If the participant chooses the Phantom Stock Unit Option, the number of phantom
stock units credited to such participant's account will be equal to the amount
deferred divided by the Fair Market Value of a share of Common Stock on the
effective date of the deferral or, if such date is not a trading day for the New
York Stock Exchange, then on the first trading day after such deferral. Under
the Phantom Stock Unit Option, a participant will also receive dividends of
additional phantom stock units, the amount of such dividends to be determined in
the same manner as described above for the Deferred Compensation Plan. Decisions
to designate the Phantom Stock Unit Option as the deemed investment option for
existing or new deferrals are irrevocable.



                                      -2-


         The SERP obligations (the "SERP Obligations") registered hereunder
cannot be alienated, sold or transferred to any other individual. The method of
distributing payments under the SERP of the SERP Obligations registered
hereunder vary depending upon the type of participant: CBP Participants and RSP
Participants will receive distributions at the same time and in the same form as
the distributions the participant selected from the Cash Balance Plan or
Retirement Savings Plan, respectively. Prior Participants may receive
distributions in a lump sum or in up to 10 essentially equal annual installments
paid or commencing no sooner than one year and no later than five years after
the Prior Participant's termination of employment. New Account Participants will
select a method of distribution at the time of each deferral election, which
selection is final. A New Account Participant may receive distributions either
(i) in a lump sum payment at the time of the termination of the New Account
Participant's employment or in the January of the year following termination of
employment, (ii) in up to 10 essentially equal annual installments beginning at
the termination of employment or (iii) while still actively employed by
selecting a distribution date certain in the future. All distributions from the
Phantom Stock Unit Option will be in shares of Common Stock except for
fractional shares which will be paid in cash.

         The Company reserves the right to amend, modify or terminate the SERP
at any time.

ITEM 5. INTERESTS OF NAMED EXPERTS AND COUNSEL.

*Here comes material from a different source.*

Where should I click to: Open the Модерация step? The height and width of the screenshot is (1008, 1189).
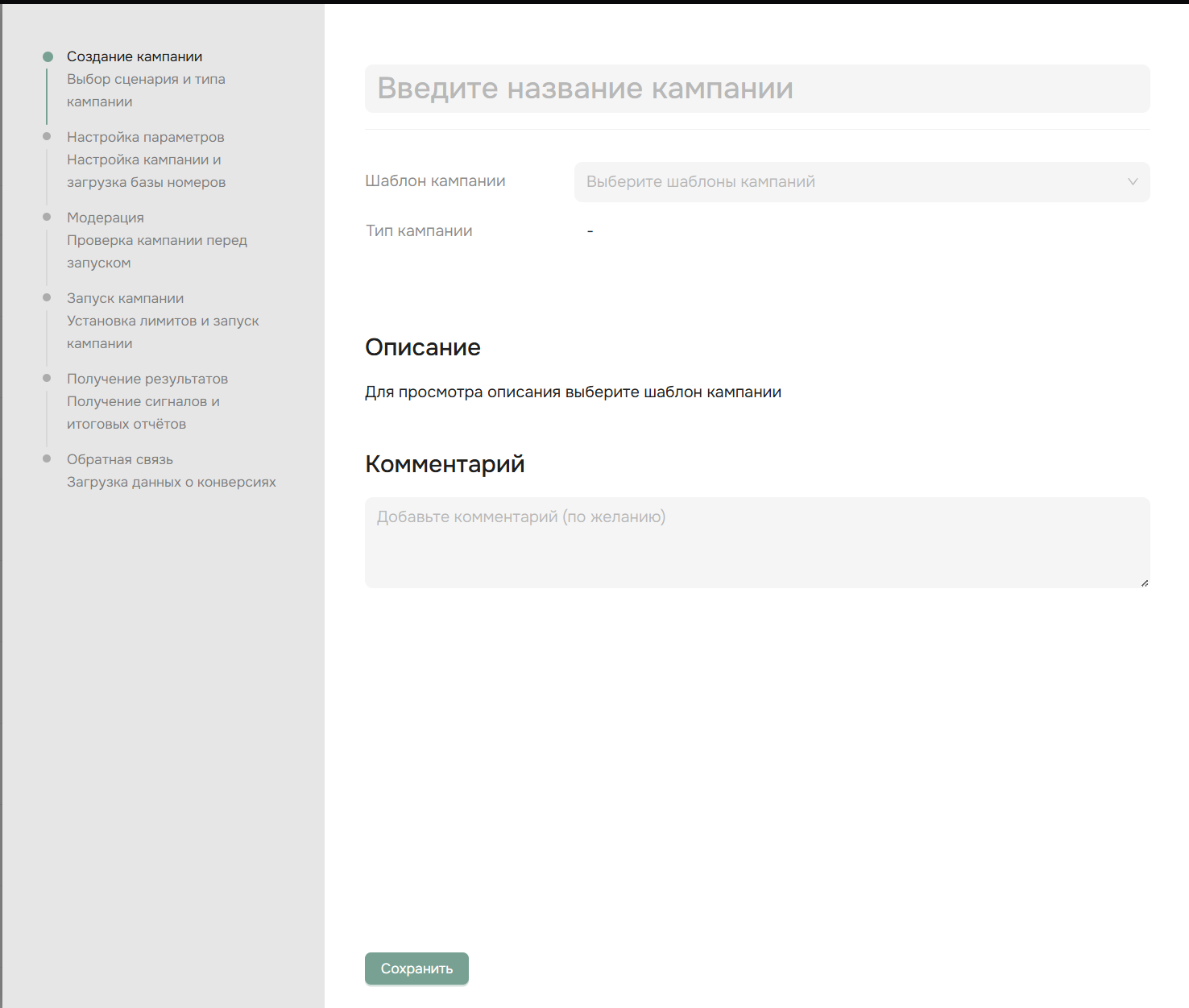[x=106, y=218]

         Certain legal matters in connection with the Common Stock offered
hereby will be passed upon for the Company by Marcia E. Doane, Vice President,
General Counsel and Corporate Secretary for the Company. As of December 1, 2001,
Ms. Doane owned 4,693 shares of Common Stock and held restricted stock awards of
5,634 shares, vested options to purchase 59,000 shares and unvested options to
purchase 18,000 shares. Additionally, 2,464 shares of the Company's common stock
held by the Corn Products International, Inc. Retirement Savings Plan was
attributable to Ms. Doane as of December 1, 2001.

ITEM 6. INDEMNIFICATION OF OFFICERS AND DIRECTORS.

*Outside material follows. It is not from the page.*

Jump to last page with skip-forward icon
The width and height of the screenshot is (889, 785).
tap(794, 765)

         Section 145 of the General Corporation Law of the State of Delaware
(the "DGCL") provides, in summary, that directors and officers of Delaware
corporations such as the Company are entitled, under certain circumstances, to
be indemnified against all expenses and liabilities (including attorneys' fees)
incurred by them as a result of suits brought against them in their capacity as
a director or officer, if they acted in good faith and in a manner they
reasonably believed to be in or not opposed to the best interests of the
corporation, and, with respect to any criminal action or proceeding, if they had
no reasonable cause to believe their conduct was unlawful; provided, that no
indemnification may be made against expenses in respect of any claim, issue or
matter as to which they shall have been adjudged to be liable to the
corporation, unless and only to the extent that the court in which such action
or suit was brought shall determine upon application that despite the
adjudication of liability but in view of all the circumstances of the case, they
are fairly and reasonably entitled to indemnity for such expenses which such
court shall deem proper. Any such indemnification may be made by the corporation
only as authorized in each specific case upon a determination by the
stockholders or disinterested directors that indemnification is proper because
the indemnitee has met the applicable standard of conduct.

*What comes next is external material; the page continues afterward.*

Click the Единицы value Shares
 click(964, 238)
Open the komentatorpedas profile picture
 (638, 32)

         Article VII of the Company's Amended By-Laws entitles officers,
directors and controlling persons of the Company to indemnification to the full
extent permitted by Section 145 of DGCL, as the same may be supplemented or
amended from time to time.




                                      -3-





Article VII of the Company's Amended By-Laws provides:

                                "Indemnification"

                           Section 1. Each person who was or is made a party or
                  is threatened to be made a party to or is involved in any
                  action, suit or proceeding, whether civil, criminal,
                  administrative or investigative (hereafter a "proceeding"), by
                  reason of the fact that he, or a person for whom he is the
                  legal representative, is or was a director, officer or
                  employee of the Corporation or is or was serving at the
                  request of the Corporation as a director, officer or employee
                  of another corporation, partnership, joint venture, trust or
                  other enterprise, including service with respect to employee
                  benefit plans, shall be indemnified by the Corporation to the
                  fullest extent permitted by the Delaware General Corporation
                  Law, as the same exists or may hereafter be amended, against
                  all expense, liability and loss (including attorneys' fees,
                  judgments, fines, ERISA excise taxes, penalties and amounts
                  paid or to be paid in settlement) reasonably incurred or
                  suffered by such person in connection with such service;
                  provided, however, that the Corporation shall indemnify any
                  such person seeking indemnification in connection with a
                  proceeding initiated by him only if such proceeding was
                  authorized by the Board of Directors, either generally or in
                  the specific instance. The right to indemnification shall
                  include the advancement of expenses incurred in defending any
                  such proceeding in advance of its final disposition in
                  accordance with procedures established from time to time by
                  the Board of Directors; provided, however, that, if the
                  Delaware General Corporation Law so requires, the director,
                  officer or employee shall deliver to the Corporation an
                  undertaking to repay all amounts so advanced if it shall
                  ultimately be determined that he is not entitled to be
                  indemnified under this Article or otherwise.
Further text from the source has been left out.